> _REQUIRED ACTION_
Retype all data exactly as given. Pictures should not be retyped.

Dataset entries

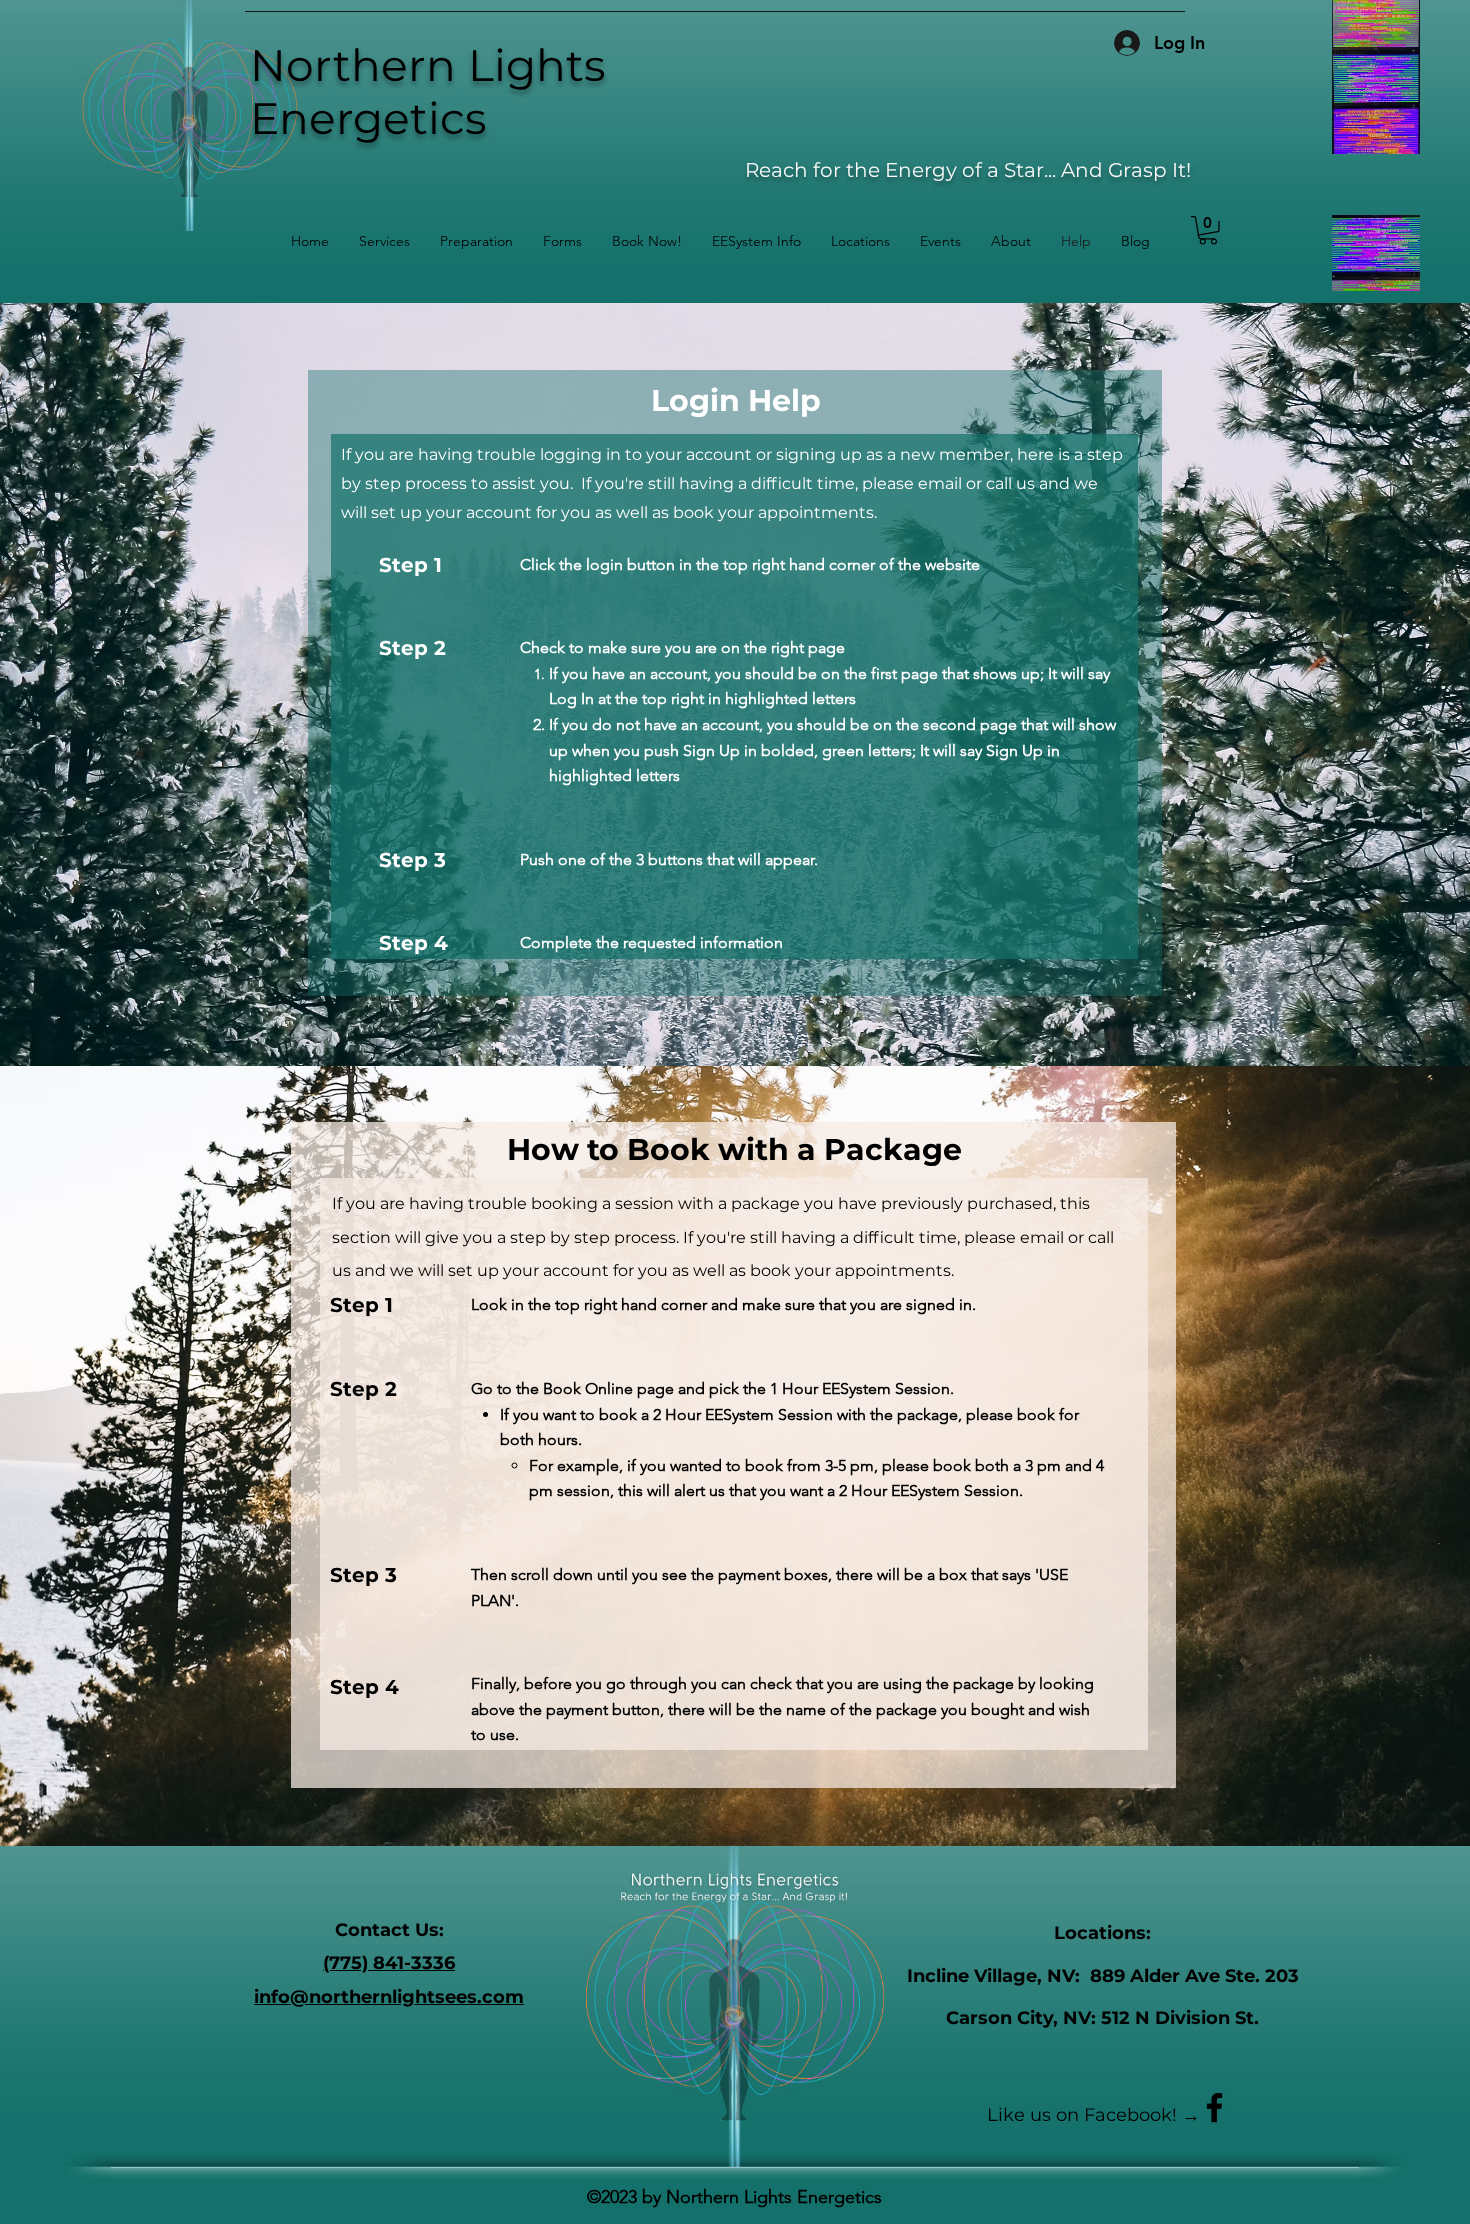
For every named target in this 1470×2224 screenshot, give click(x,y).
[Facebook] (1214, 2107)
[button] (562, 241)
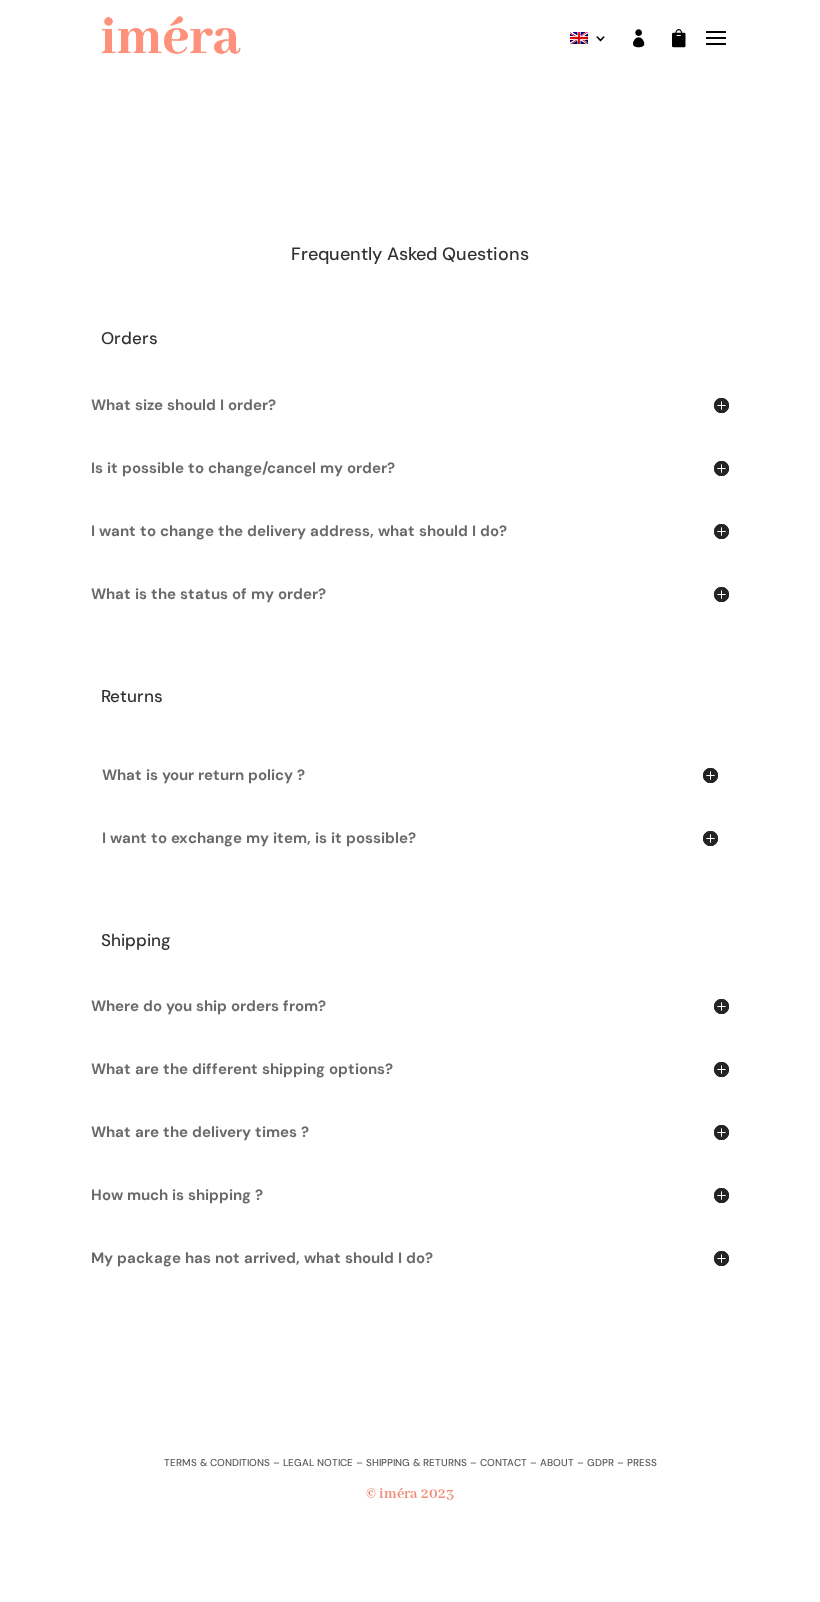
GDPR (600, 1462)
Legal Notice (318, 1462)
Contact (503, 1462)
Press (642, 1462)
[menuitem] (589, 42)
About (557, 1462)
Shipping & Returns (416, 1462)
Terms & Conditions (217, 1462)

> _TASK RESPONSE_
For every named target in this 1470×2224 screenshot, give click(x,y).
[Facebook] (1214, 2107)
[button] (562, 241)
GDPR (600, 1462)
Legal Notice (318, 1462)
Contact (503, 1462)
Press (642, 1462)
[menuitem] (589, 42)
About (557, 1462)
Shipping & Returns (416, 1462)
Terms & Conditions (217, 1462)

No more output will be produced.